** Begin TEXT EXTRACT **
Mr. Chairman, I appreciate very much being given the opportunity to present this statement in support of legislation to amend and extend public laws relating to Federal aid to education and school construction.

As we all know, the school population of many districts has been greatly increased by the swift growth of defense activities. In the State of Connecticut there are numerous localities which have been affected by tremendous growth in the school population. Several of these localities are within my own congressional district, and, consequently, I have firsthand knowledge of the serious budgetary problems facing the towns in their efforts to meet the operating expenses of the schools in the districts overburdened by Federal activities. Insofar as Public Law 874 is concerned, it is certainly my hope that the law will be extended for another 2 years beyond June 30, 1957. In my opinion, an extension of this law will be necessary so long as the Federal impacts which it is designed to compensate are present.

The 3 percent absorption feature of the act, the operation of which has been postponed for 3 years in succession, 1 year at a time, should be eliminated, I believe, through June 30, 1957, and for the 2 proposed years of the act's extension, if not permanently. If this feature should be operative in 1956–57, it is estimated that the aggregate loss for affected towns in the State of Connecticut alone would be no less than $600,000, or 50 percent.
** End TEXT EXTRACT **
### STATED TASK A
Answer these questions about the statement on federal aid to education:
(i) For how many years beyond June 30, 1957, does the speaker hope Public Law 874 will be extended?
(ii) For how many years in succession has the operation of the 3 percent absorption feature been postponed?
(iii) If the absorption feature were operative in 1956–57, what is the estimated aggregate loss for affected towns in Connecticut?
The statement and the records have no connection to each other.
** Begin DATA **
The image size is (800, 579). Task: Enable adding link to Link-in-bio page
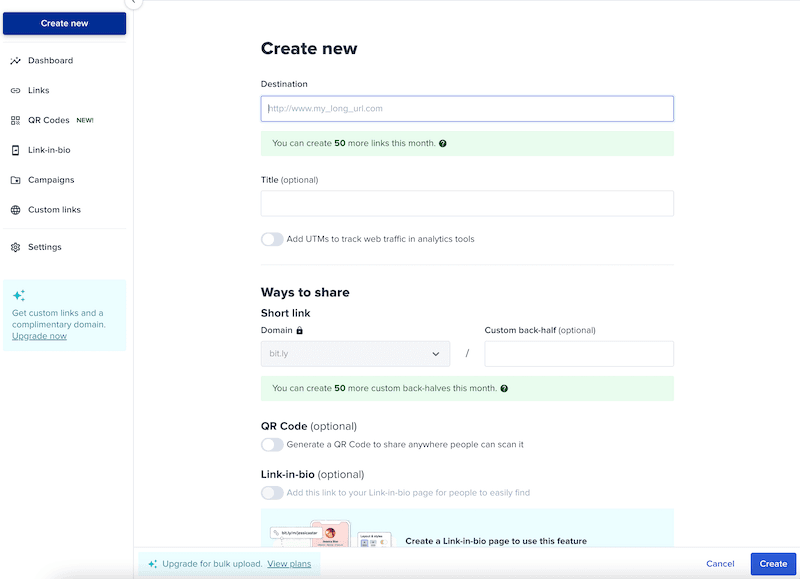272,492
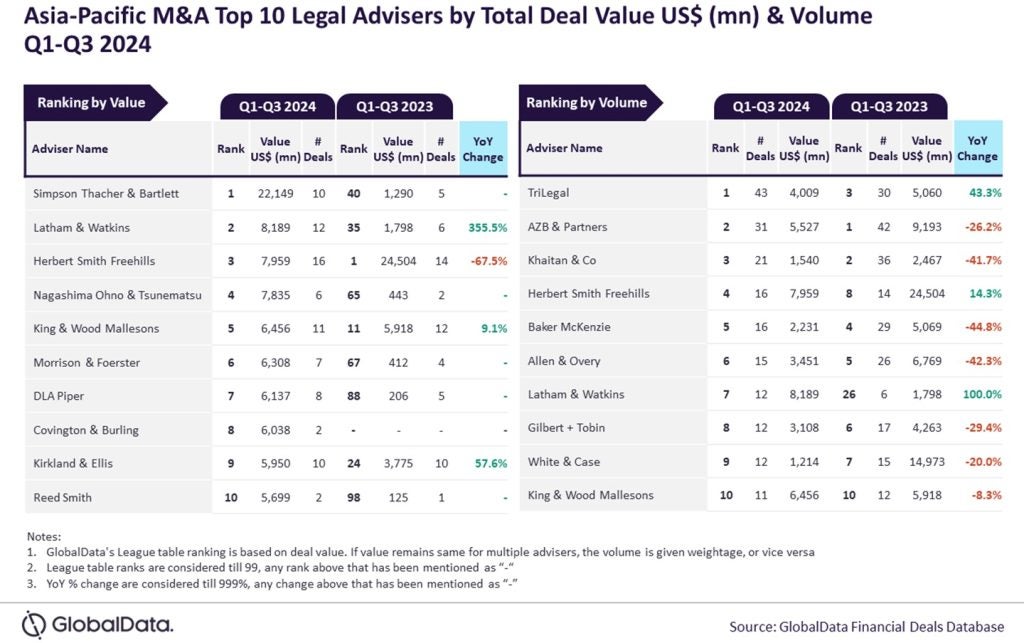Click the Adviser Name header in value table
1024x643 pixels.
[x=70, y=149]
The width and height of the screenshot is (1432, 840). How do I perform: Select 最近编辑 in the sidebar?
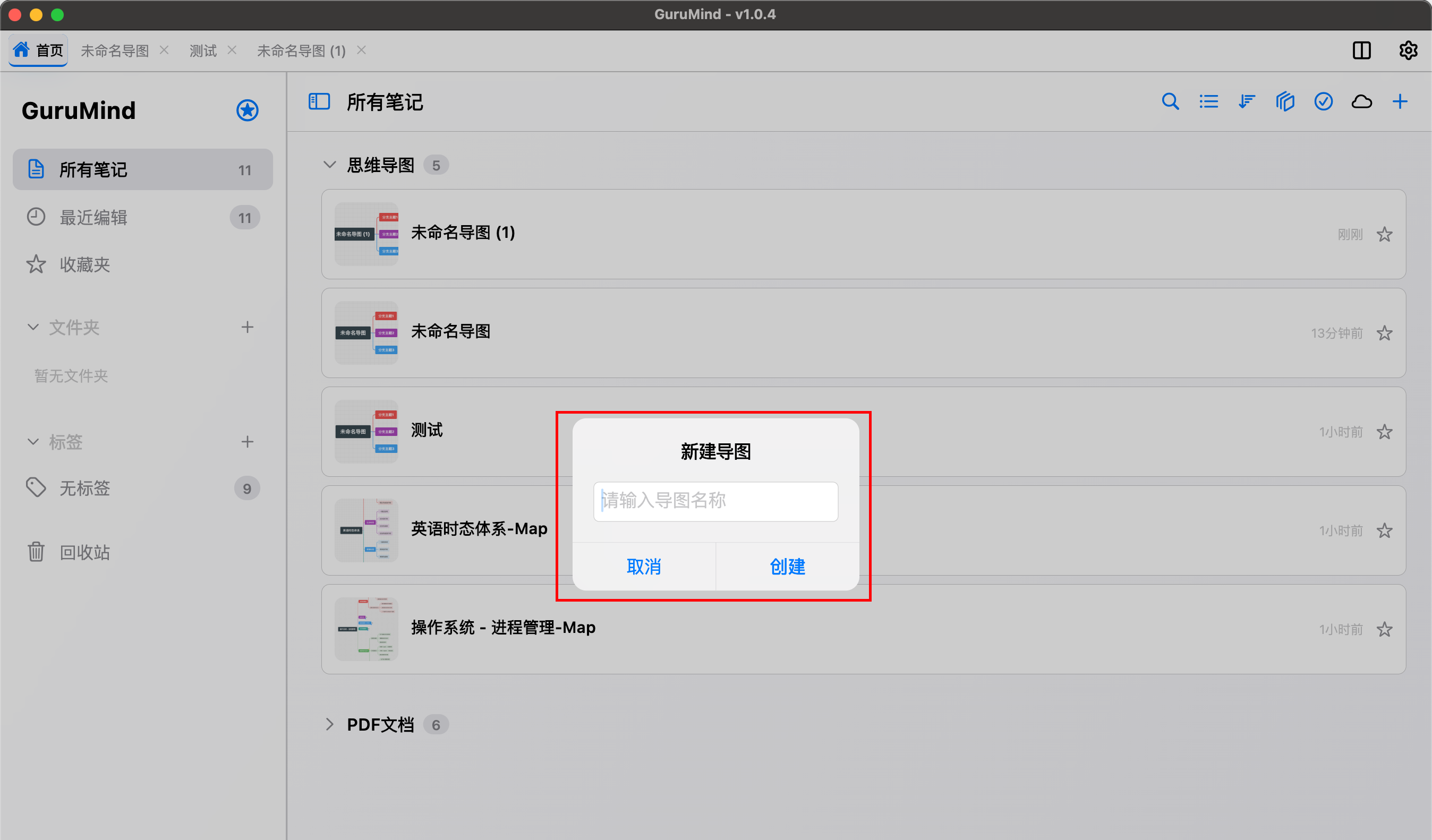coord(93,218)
** End DATA **
### STATED TASK B
Reproduce everything in the records from the line containing "The width and" down to the end of the records, and leave the pictures out.

### TASK SOLUTION A
(i) Another 2 years.
(ii) 3 years, 1 year at a time.
(iii) No less than $600,000, or 50 percent.

### TASK SOLUTION B
The width and height of the screenshot is (1432, 840). How do I perform: Select 最近编辑 in the sidebar?
coord(93,218)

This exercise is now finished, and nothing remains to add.